At this stage of the war, the 3rd Light Horse Brigade (including the 8th Australian Light Horse Regiment) participated in the capture of Gaza from the Turkish forces. The battle involved a wide outflanking move via Beersheba, which began on 31 October 1917 and successfully concluded with the fall of Gaza on 7 November. The Turkish position in southern Palestine then collapsed. Immediately after this campaign but Trooper Maher was admitted to hospital for a minor ailment (lower back pain). By 9 December 1917 he had fully recovered and re-joined the 3rd Light Horse Training Regiment at Moascar.

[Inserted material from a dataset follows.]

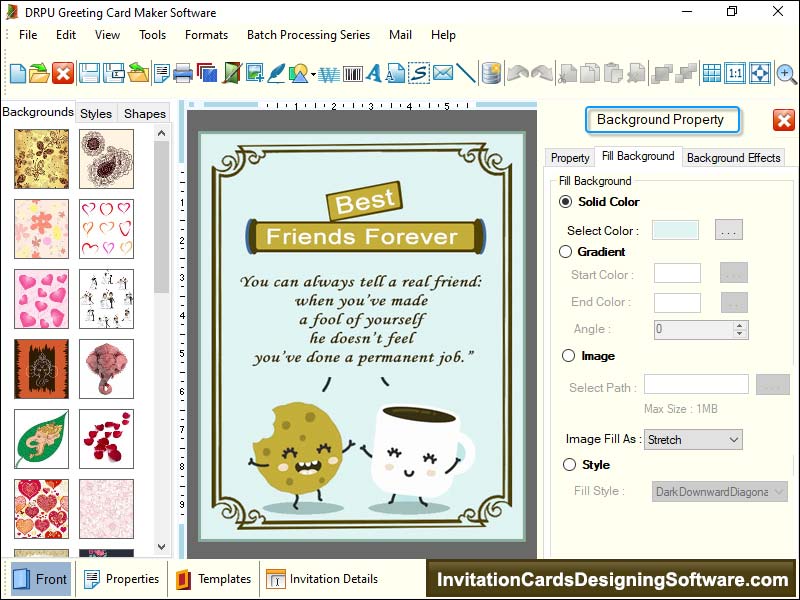
Task: Choose the Image fill radio option
Action: click(567, 356)

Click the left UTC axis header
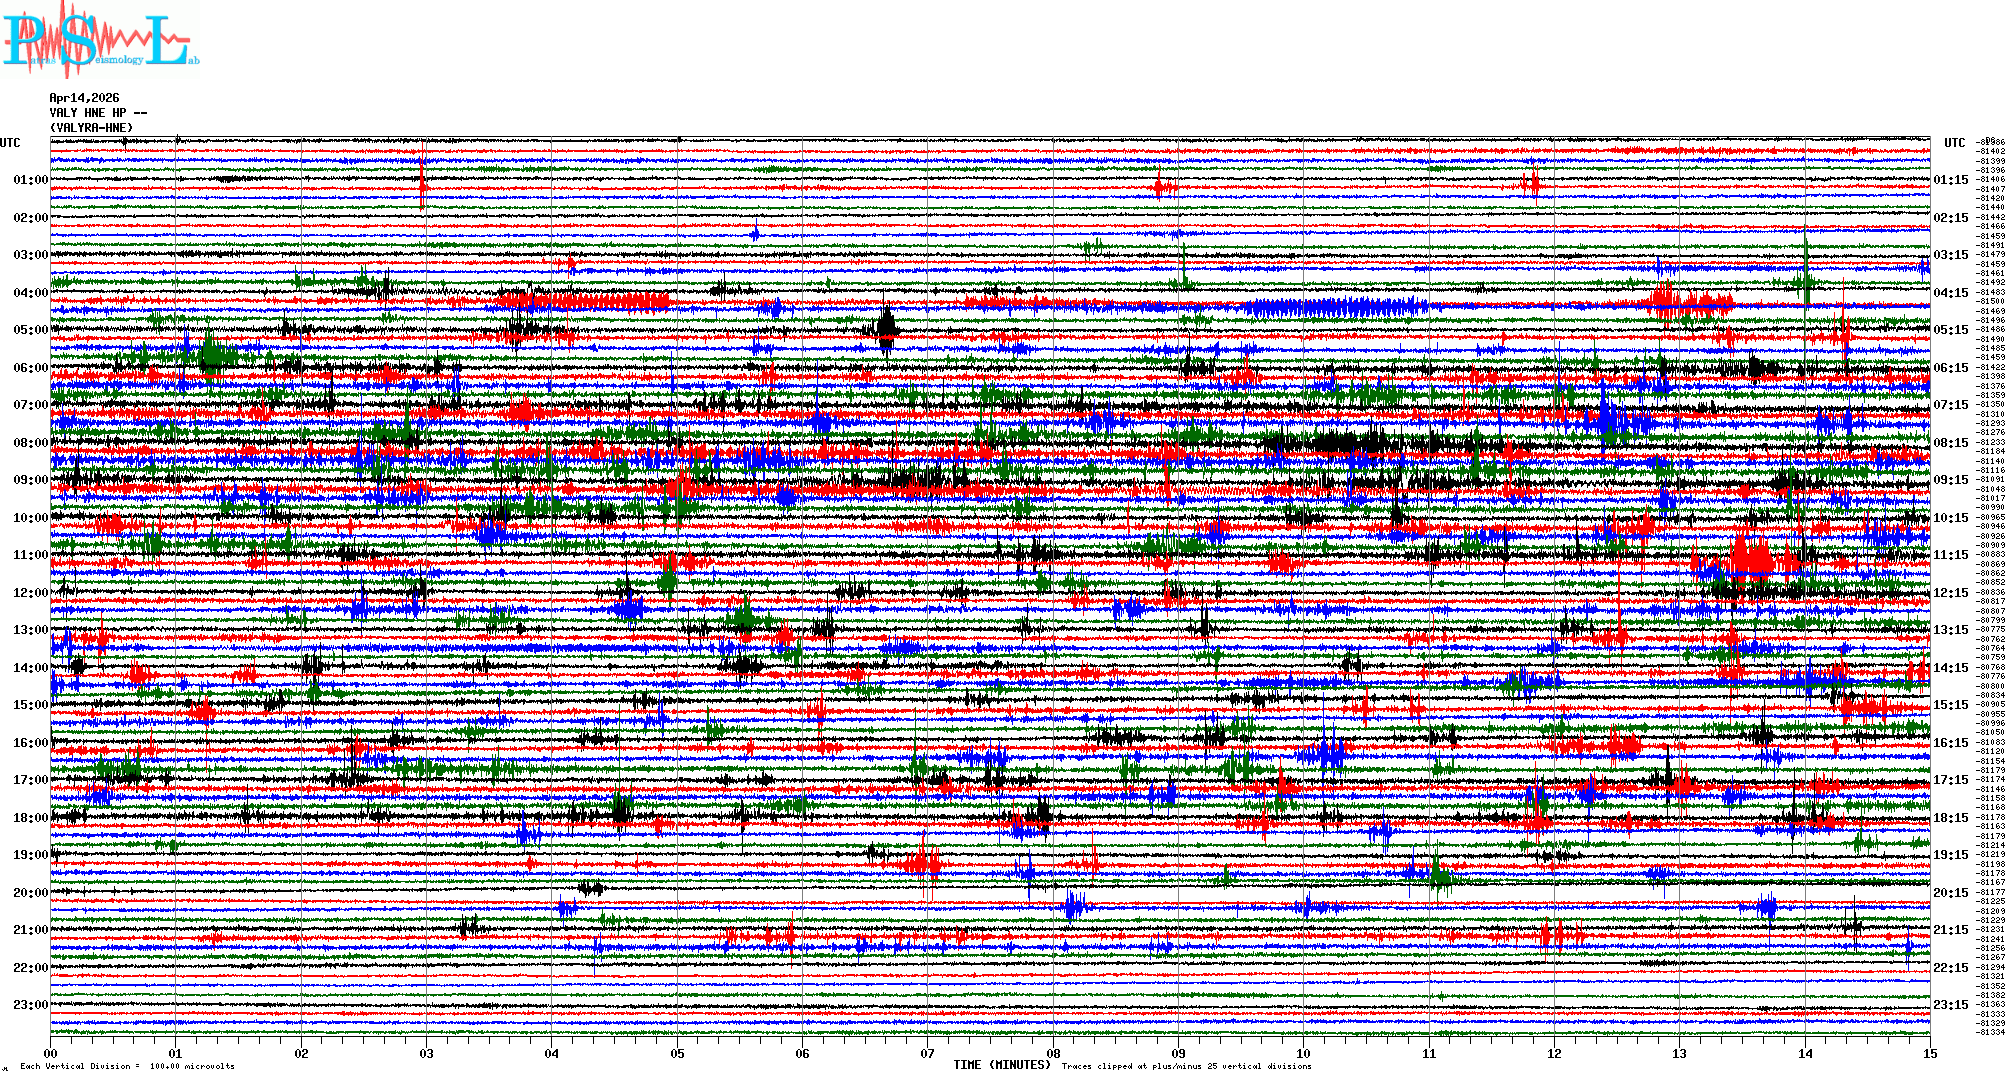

On 3 January 1918 Trooper Maher transferred back to the 8th Light Horse Regiment who were now located at Belah in the Gaza Strip. They remained there for several months before moving up to Selmeh. It was here that the regiment participated in a successful attack on Es-Salt commencing on 30 April 1918. In May, the regiment relocated to Wadi-el-Auja, and in June of 1918 they were moved to Solomons Pools. The key battle of Abu Tellul began on 14 July 1918 and the 8th Light Horse Regiment were relocated again, this time to Mussallabeh to defend the heights on the edge of the Judean Hills. Here they came under enemy shelling every day from both the Turkish and German forces.
On the 23 July 1918 there was only light enemy shelling and just two men were injured. One of these was Trooper Maher who required evacuation while the other man was able to remain on duty. Bernard Maher had received a serious shell wound to his right thigh and was treated by the 3rd Light Horse Field Ambulance before eventually being transferred to the 31st General Hospital at Abbassia in Cairo where he remained until 3 November 1918.
He was at an Australian convalescence camp at Helouan when peace was declared on 11 November 1918. He rejoined his 8th Light Horse Regiment who were still on duty at Moascar in Ismailia on 4 March 1919. The regiment then relocated to Minet-el-Gamh where they were utilised in protecting the railway and telegraph lines between Benha and Zagazig. These facilities were constantly being attacked by local tribesmen and therefore daily patrols were necessary. Following disturbances by the natives at Zagazig on 14 May 1919 the regiment relocated their camp to that city and continued their protection duties before returning to Moascar in early June 1919.
The 8th Light Horse Regiment embarked, at Kantara, onboard HT Malta on 3 July 1919 and docked at Port Melbourne on 7 August 1919 and the men were then taken to Victoria Barracks, before being reunited with their families. Bernard initially returned to Laverton and was living on the family property known as ‘Laverton Park’. Bernard Maher was presented with a Shire of Werribee gold medal at a function held in the Mechanic’s Hall in December 1919.
In 1925 Bernard married Lilian Rose Stewart and the couple moved to Clarke Street Northcote. By 1931 Bernard was now employed as a postal worker in the Northcote/Brunswick area and the couple had two children Bernard (Jnr) and Sylvia May. Tragedy struck the family in 1939 when their only son died at the age of 12. At this time the family were still living in Brunswick. By the early 1940’s the family moved to live in East Brunswick and Bernard was still employed with the postal service.
Bernard Maher continued working in the postal service until his unexpected death on 26 December 1958 at the age of 61. He is buried within the Melbourne General Cemetery, alongside his father, Bernard Joseph, and his sister, Florence Barden, in the immediacy to the final resting place of his mother, Margaret Maher, all within unmarked graves. Lillian Rose Maher remained living at East Brunswick until she passed away on 19 October 1962 at the age of 58. Lillian is interred at the Fawkner Memorial Park.